Depok – Universitas Indonesia (UI) meminta maaf atas undangan kepada Prof. Peter Berkowitz, tokoh pendukung Israel, sebagai pembicara di acara Pengenalan Sistem Akademik Universitas (PSAU) Pascasarjana UI, Sabtu (23/8/2025).
UI mengakui kurang hati-hati dalam meninjau latar belakang Berkowitz dari The Hoover Institutions, University of Stanford.
“Dengan segala kerendahan hati UI mengakui kurang hati-hati, dan untuk itu UI meminta maaf yang sebesar-besarnya kepada seluruh rakyat Indonesia atas kekhilafan dalam kekurangcermatan saat melakukan background check terhadap yang bersangkutan,” tulis UI dalam siaran pers, Minggu (24/8/2025).
UI menjelaskan, orasi yang disiapkan bertujuan memberikan perspektif dari tokoh institusi terkemuka di bidang Sosial Humaniora dan Sains, Teknologi, Teknik, dan Matematika (STEM).
UI menilai Berkowitz dan Dr. Ir. Sigit P. Santosa (PT Pindad) sebagai nama-nama terbaik dari luar dan dalam negeri di bidang terkait.
“Tidak ada maksud lain dalam memberikan kesempatan kepada kedua tokoh tersebut berorasi selain untuk kepentingan akademik,” ujar UI. Orasi lengkapnya dapat dilihat di kanal YouTube resmi UI.
UI memahami reaksi publik dan menegaskan akan lebih selektif dalam mengundang akademisi internasional di masa depan.
UI menegaskan tetap konsisten pada konstitusi Indonesia dan mendukung perjuangan rakyat Palestina.
Dukungan penuh kemerdekaan bagi bangsa Palestina juga telah disampaikan Rektor UI kepada Duta Besar Palestina pada 17 Januari 2025.
“Universitas Indonesia (UI) menyampaikan terima kasih kepada semua pihak atas kritik dan masukan sebagai bagian dari kebebasan menyampaikan pendapat yang bersifat konstruktif,” tulis UI.

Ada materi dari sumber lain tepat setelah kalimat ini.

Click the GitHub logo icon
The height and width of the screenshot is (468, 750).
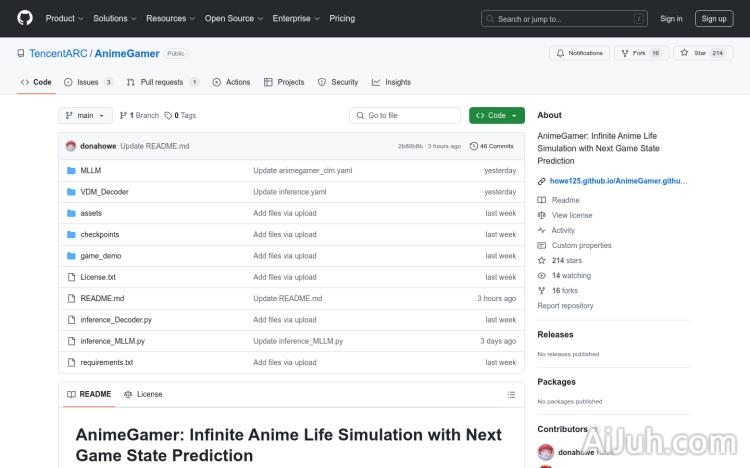25,18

Berkowitz, mantan pejabat AS di era Donald Trump, dikenal sebagai pendukung tindakan militer Israel di Gaza dan penulis artikel yang mendukung genosida di Palestina.
Kehadirannya di PSAU memicu reaksi negatif warganet yang menyayangkan kurangnya pengecekan latar belakang oleh UI.